[Records from a data collection]
◆ ◆ ◆ ◆ ◆ ◆ ◆

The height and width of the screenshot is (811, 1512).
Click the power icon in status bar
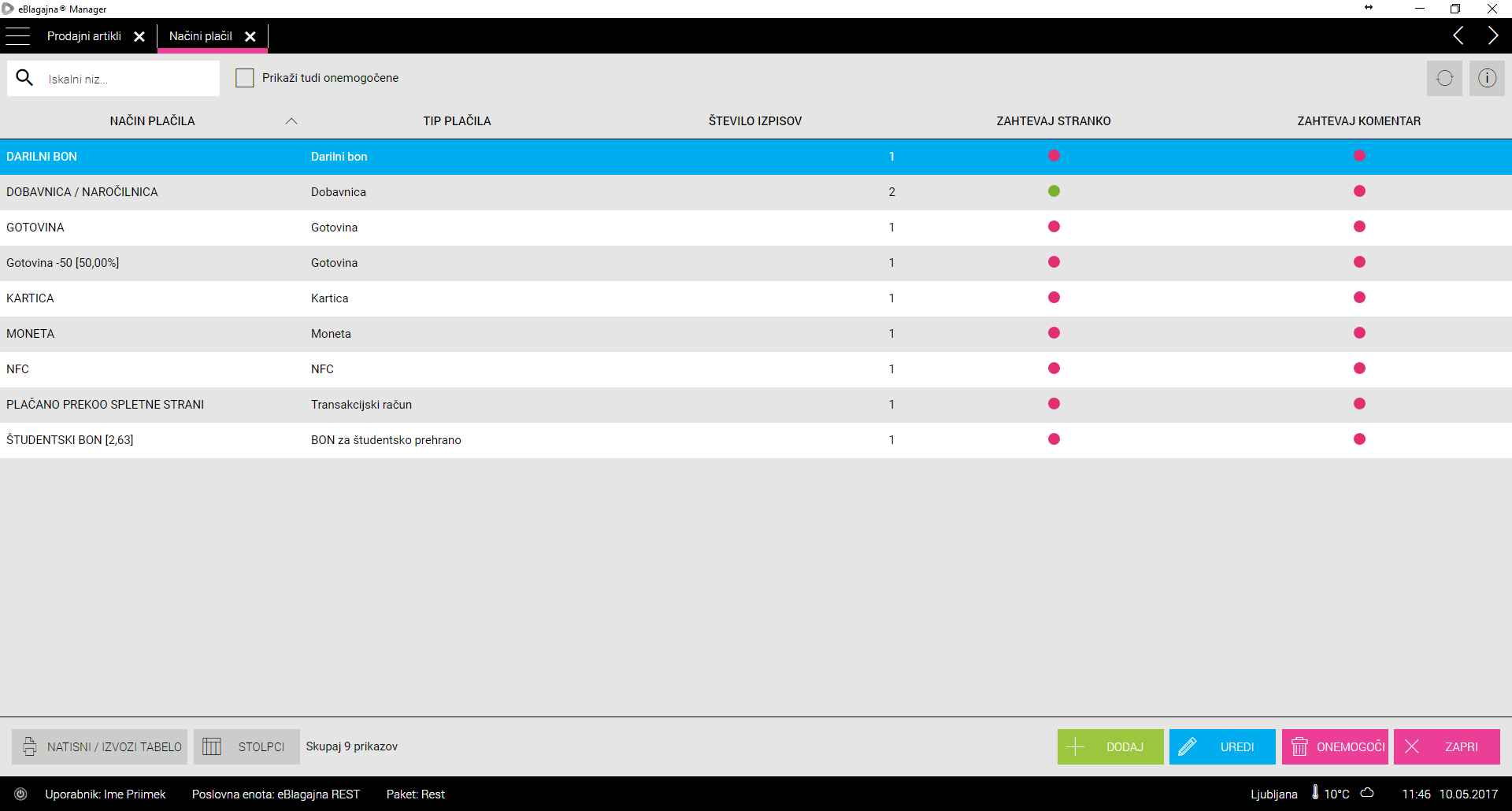point(21,794)
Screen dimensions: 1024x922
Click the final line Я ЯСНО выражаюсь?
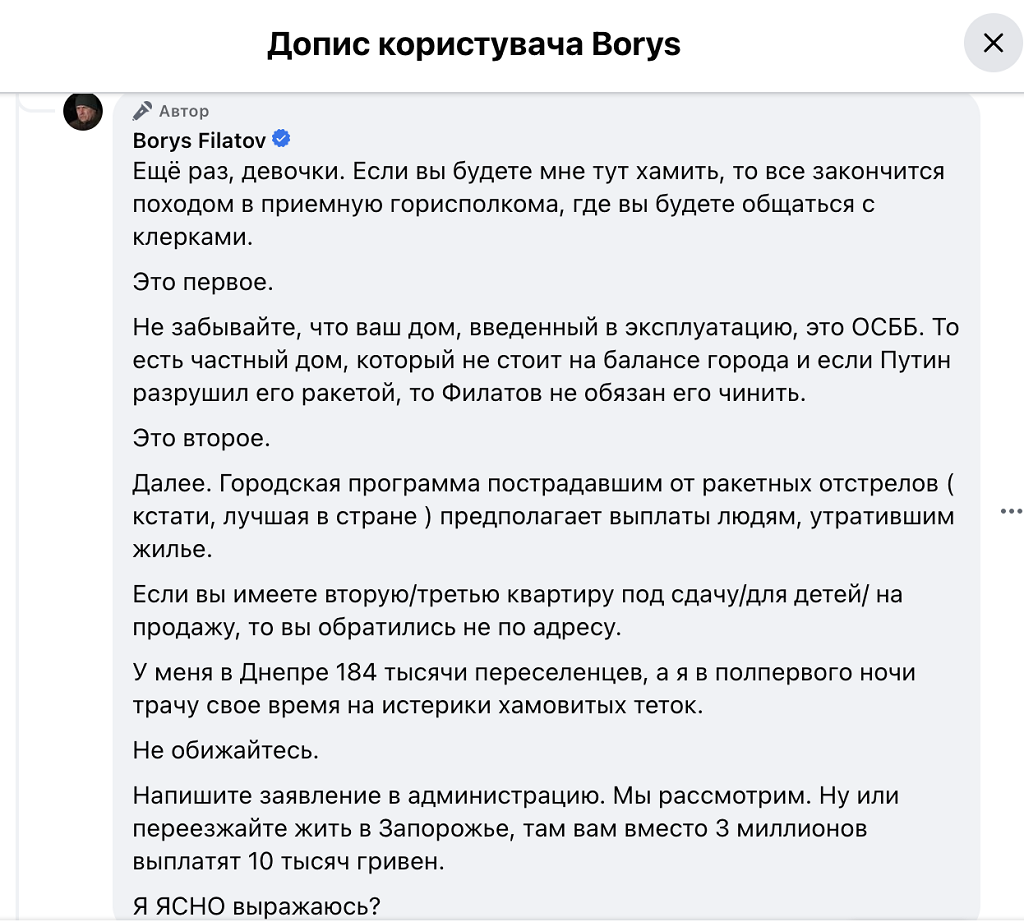pyautogui.click(x=256, y=906)
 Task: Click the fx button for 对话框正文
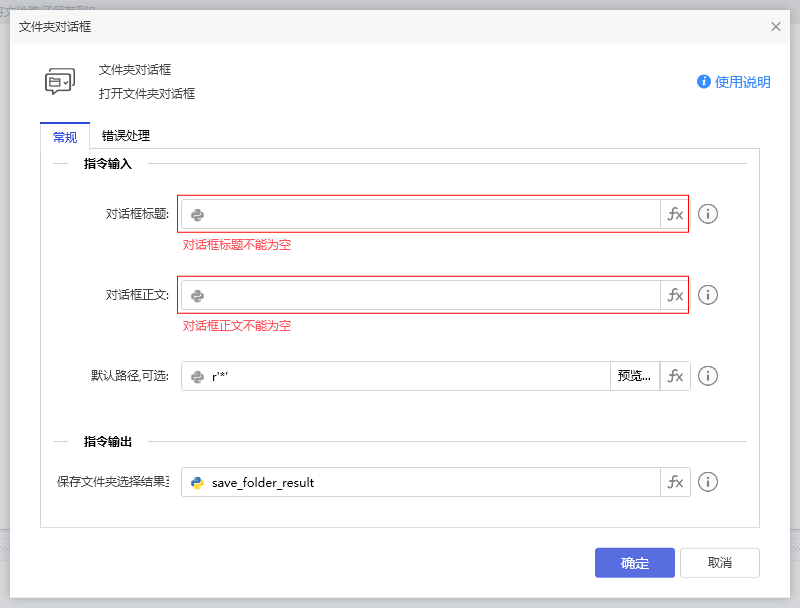(675, 295)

◆ ◆ ◆ ◆ ◆ ◆ ◆

- EXERCISE PROMPT -
Extract word for word every line from the line that contains "Screen dimensions: 1024x922" to the final line of the data, both included, and nothing else; skip the pictures.

- ANSWER BELOW -
Screen dimensions: 1024x922
Click the final line Я ЯСНО выражаюсь?
pyautogui.click(x=256, y=906)
 Task: Click the fx button for 对话框正文
(675, 295)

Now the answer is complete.